Mine feels like I'm pregnant again (Im not) and little one is moving around ! Very odd also it make some lovely noises and alot of rumbling ! I suppose its just part of the IBS as your body processses it all.


----------



## SHANNON S (Feb 10, 2003)

I can relate to all of you.I always say that there is someone living in my stomach.My stomach is always making noise, I have a question. Does anyone else ever have this? When I am having a BM and I am pushing (sorry) I can hear a funny gurgling noise on my lower right side it is really weird. It sounds like water running. ShannonIBS-D


----------



## valtaya (Jan 3, 2003)

I get the same kinda feeling too.. and it really does feel like im hungry and I too sumtimes make the mistake of eating... !!! And as for the comment Shannon made, yes I too hear a noise, but I think mine is more on the left lower side - cant be too sure tho thinking about it







Also with the noise I sumtimes can feel alittle rummbling feeling where the noise is coming from - I took it as air passing thru.. I could be wrong


----------



## Missing Work (Oct 10, 2003)

I get the rumbling and gurgling as well, and I too sometimes EAT and then I feel really (too)full, because I wasn't hungry afterall. I have noise when I am in the restroom too, mine is usually on the lower left side, and it does feel like a baby kicking. I look 5 months pregnant now anyway, ever since this IBS started.


----------



## SHANNON S (Feb 10, 2003)

Sorry but after reading the post I have come to realize my noise is on the lower left. Guess I got confused, until this morning in the bathroom.ShannonIBS-D


----------



## Guest (Oct 14, 2003)

Yes, I get this horrible starving feeling which is so cruel as you rush to stuff your face and then feel a lot worse. I look about 5 months' pregnant (especially in these particularly tasteful blue jogging bottoms!!) and have a horrible crampy pain in the left side just under the rib cage. Any ideas? Am new to this site but thank goodness there are a bunch of fellow sufferers.Best regardsSue


----------



## Guest (Oct 15, 2003)

I USED to have all of those feelings too... I've seen that IBS has a great link to Pancreatic disorders (Diabetes or Hypoglycemia). In my case, it was hypoglycemia. It is normally for the stomach to produce gurgling noises and feel rumbly (known as borborgymi), but when the blood sugar is low then the feeling is greatly exaggerated. I used to obsess about food every 2-3 hours to avoid the piercing pain that was associated with the gurgling.
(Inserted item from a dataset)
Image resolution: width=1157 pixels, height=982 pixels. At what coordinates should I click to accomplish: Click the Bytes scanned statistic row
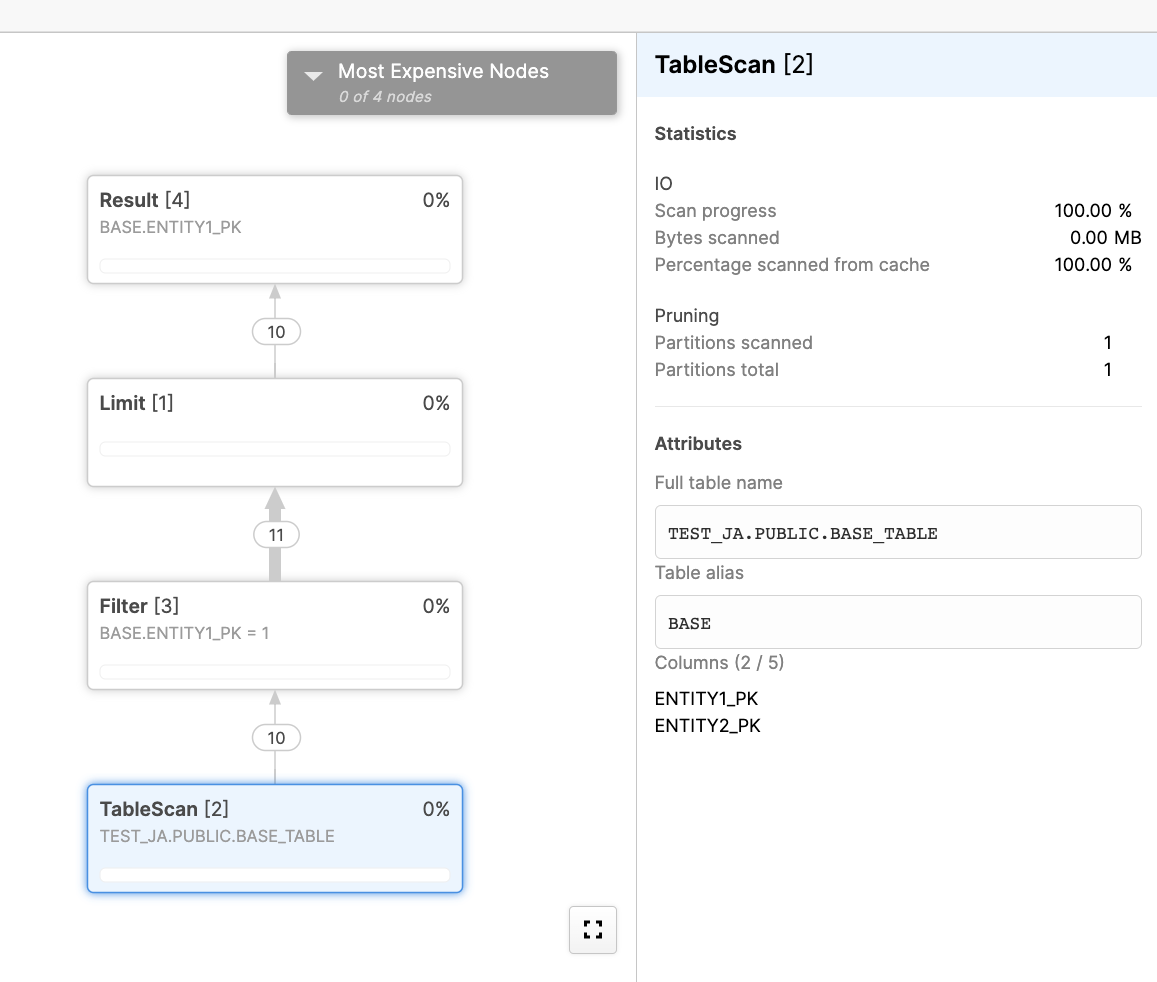(896, 238)
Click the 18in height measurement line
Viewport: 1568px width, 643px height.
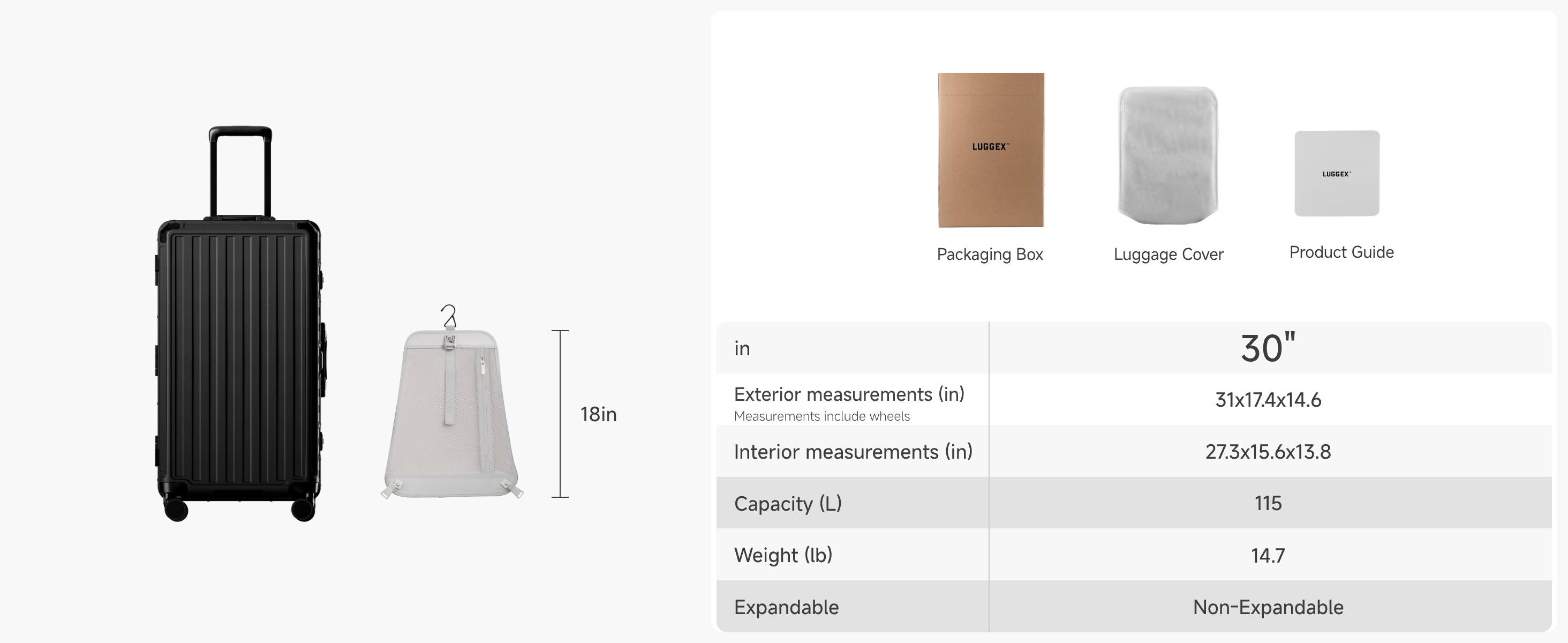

Proteins helped but only temporarily. I ended up completely elliminating it in 5 weeks with a natural supplement. Email me with questions if you like: paul###mclellans.net


----------



## MelissaAnn83 (Sep 8, 2003)

I have a gurguling in my lower abdomen also! But I find that I get this gurguling when I am C, and when I try to force it(sorry).. I get AWFUL pains in my abdomen, it literaly feels like someone is stabbing me w/ a knife. Luckily it doesn't happen that often, but once is too often... feel better!


----------